VOC (Verenigde Oost-Indische Compagnie) didirikan pada tanggal 20 Maret 1602 adalah perusahaan Belanda yang memiliki monopoli untuk aktifitas perdagangan di Asia. Disebut Hindia Timur karena ada pula VWC yang merupakan perserikatan dagang Hindia Barat. Perusahaan ini dianggap sebagai perusahaan pertama yang mengeluarkan pembagiaan saham. Meskipun sebenarnya VOC merupakan sebuah badan dagang saja, tetapi badan dagang ini istimewa karena di dukung oleh negara dan diberi fasilitas-fasilitas sendiri yang istimewa. Misalkan VOC boleh memiliki tentara dan boleh bernegosiasi dengan negara-negara lain. Bisa dikatakan VOC adalah negara dalam negara.VOC terdiri 6 bagian (kamers), yang terdapat di Amsterdam, Miiddelburg (untuk Zeeland), Enkhuizen, Delft, Hoom dan Rotterdam.
Pada abad ke-17 dan 18 Hindia-Belanda tidak dikuasai secara langsung oleh pemerintah Belanda namun oleh perusahaan dagang bernama Perusahaan Hindia Timur Belanda (Verenigde Oostindische Compagnie atau VOC). VOC telah diberikan hak monopoli terhadap perdagangan dan aktivitas kolonial di wilayah tersebut oleh Parlemen Belanda pada tahun 1602. Markasnya berada di Batavia, yang kini bernama Jakarta.
Tujuan utama dari pembentukan VOC adalah sebagai berikut:
1.    Menguasai pelabuhan penting.
2.    Menguasai kerajaan-kerajaan di Indonesia.
3.    Melaksanakan monopoli perdagangan di Indonesia.
4.    Mengatasi persaingan antara Belanda dengan pedagang Eropa lainnya
Tujuan utama VOC adalah mempertahankan monopolinya terhadap perdagangan rempah-rempah di Nusantara. Hal ini dilakukan melalui penggunaan dan ancaman kekerasan terhadap penduduk di kepulauan-kepulauan penghasil rempah-rempah, dan terhadap orang-orang non-Belanda yang mencoba berdagang dengan para penduduk tersebut. Contohnya, ketika penduduk Kepulauan Banda terus menjual biji pala kepada pedagang Inggris, pasukan Belanda membunuh atau mendeportasi hampir seluruh populasi dan kemudian mempopulasikan pulau-pulau tersebut dengan pembantu-pembantu atau budak-budak yang bekerja di perkebunan pala. VOC menjadi terlibat dalam politik internal Jawa pada masa ini, dan bertempur dalam beberapa peperangan yang melibatkan pemimpin Mataram dan Banten.

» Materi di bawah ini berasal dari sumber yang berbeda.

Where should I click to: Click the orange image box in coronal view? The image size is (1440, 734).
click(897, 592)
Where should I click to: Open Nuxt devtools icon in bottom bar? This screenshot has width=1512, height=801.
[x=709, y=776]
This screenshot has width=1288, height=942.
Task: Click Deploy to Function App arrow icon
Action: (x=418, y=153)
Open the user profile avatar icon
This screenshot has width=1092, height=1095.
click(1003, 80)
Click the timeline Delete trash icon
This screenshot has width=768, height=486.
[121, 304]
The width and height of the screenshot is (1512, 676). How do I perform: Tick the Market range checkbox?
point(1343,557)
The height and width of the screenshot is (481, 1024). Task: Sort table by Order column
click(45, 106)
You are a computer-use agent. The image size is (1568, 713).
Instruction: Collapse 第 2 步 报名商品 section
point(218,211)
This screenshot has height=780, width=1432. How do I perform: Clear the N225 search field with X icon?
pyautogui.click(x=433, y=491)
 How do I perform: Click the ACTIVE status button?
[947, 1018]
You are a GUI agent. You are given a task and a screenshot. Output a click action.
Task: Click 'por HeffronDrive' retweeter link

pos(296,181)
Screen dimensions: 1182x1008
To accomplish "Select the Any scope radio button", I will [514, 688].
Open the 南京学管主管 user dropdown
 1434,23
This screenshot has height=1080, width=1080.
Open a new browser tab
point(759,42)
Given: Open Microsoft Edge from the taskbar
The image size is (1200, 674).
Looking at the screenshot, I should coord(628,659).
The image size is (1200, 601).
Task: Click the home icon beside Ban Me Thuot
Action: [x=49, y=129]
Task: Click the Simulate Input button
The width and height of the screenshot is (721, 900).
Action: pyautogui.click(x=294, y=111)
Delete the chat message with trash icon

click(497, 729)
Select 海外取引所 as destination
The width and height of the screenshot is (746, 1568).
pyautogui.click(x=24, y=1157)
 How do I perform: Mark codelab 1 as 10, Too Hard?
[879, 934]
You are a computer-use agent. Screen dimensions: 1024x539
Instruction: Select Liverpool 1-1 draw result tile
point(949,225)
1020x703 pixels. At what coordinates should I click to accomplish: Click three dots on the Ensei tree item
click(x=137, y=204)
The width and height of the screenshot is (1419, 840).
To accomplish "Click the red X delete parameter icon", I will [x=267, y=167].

II. 3          Kegiatan-kegiatan VOC di Indonesia

Kegiatan VOC di Indonesia mulai diorganisasi dan dimonopoli perdagangan mulai diterapkan setelah ditetapkannya gubernur jendral yang  pertama yaitu Pieter Both. Pieter Both menentukan pusat kedudukan VOC di Ambon. Pilihan itu didasari pertimbangan bahwa dari Ambon kegiatan untuk menerapkan monopoli perdagangan rempah-rempah di Maluku akan lebih mudah dilakukan. Dalam perkembangannya Pieter Both memindahkan pusat kedudukan VOC ke Jayakarta dengan alasan lebih srategis dan akan lebih mudah menyingkirkan portugis yang berkedudukan di Malaka.
Sejak tanggal 31 Mei 1691,VOC memperoleh hak penuh  atas Jayakarta, dan sejak itu Jayakarta berubah menjadi Batavia. Melalui Batavia VOC memperluas pengaruhnya ke berbagai wilayah di Indonesia. Perluasan pengaruh itu disertai penerapan monopoli perdagangan. Dengan kekuatan militer dan keahlian memecah belah, sejumlah wilayah tunduk pada pengaruh VOC. Untuk menjalankan monopoli perdagangan VOC membuat peraturan sebagai berikut:
1.    Petani rempah-rempah hanya boleh bertindak sebagai produsen, hak jual-beli hanya dimiliki VOC. 
2.    Panen rempah-rempah harus di jual kepada VOC dengan harga yang ditentukan oleh VOC.
3.    Barang kebutuhan sehari-hari seperti peralatan rumah tangga, garam, dan kain harus dibeli dari VOC dengan harga yang ditentukan VOC.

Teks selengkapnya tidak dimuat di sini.